__WHAT YOU ARE ASKED TO DO__
Your job is to write out each record exactly, leaving none out.

>>>

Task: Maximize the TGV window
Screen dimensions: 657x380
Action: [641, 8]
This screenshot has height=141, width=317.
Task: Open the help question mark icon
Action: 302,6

<<<

__EXERCISE OUTPUT__
Task: Maximize the TGV window
Screen dimensions: 657x380
Action: [641, 8]
This screenshot has height=141, width=317.
Task: Open the help question mark icon
Action: 302,6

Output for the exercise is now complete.